Activity: Please set down only the lines between the line containing "You are a computer-use agent." and the end of the records, inclusive, exactly as they stand.

(Data in this exercise)

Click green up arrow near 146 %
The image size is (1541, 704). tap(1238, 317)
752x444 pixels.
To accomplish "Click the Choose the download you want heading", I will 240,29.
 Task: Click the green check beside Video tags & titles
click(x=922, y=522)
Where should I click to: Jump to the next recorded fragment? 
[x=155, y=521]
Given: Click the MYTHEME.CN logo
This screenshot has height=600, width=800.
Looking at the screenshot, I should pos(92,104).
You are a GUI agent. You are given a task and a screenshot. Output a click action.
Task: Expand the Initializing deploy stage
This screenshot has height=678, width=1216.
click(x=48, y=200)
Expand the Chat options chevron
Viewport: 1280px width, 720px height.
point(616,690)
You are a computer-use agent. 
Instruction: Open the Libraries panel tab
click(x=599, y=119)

(End Data in this exercise)

Result for this task:
You are a computer-use agent. 
Instruction: Open the Libraries panel tab
click(x=599, y=119)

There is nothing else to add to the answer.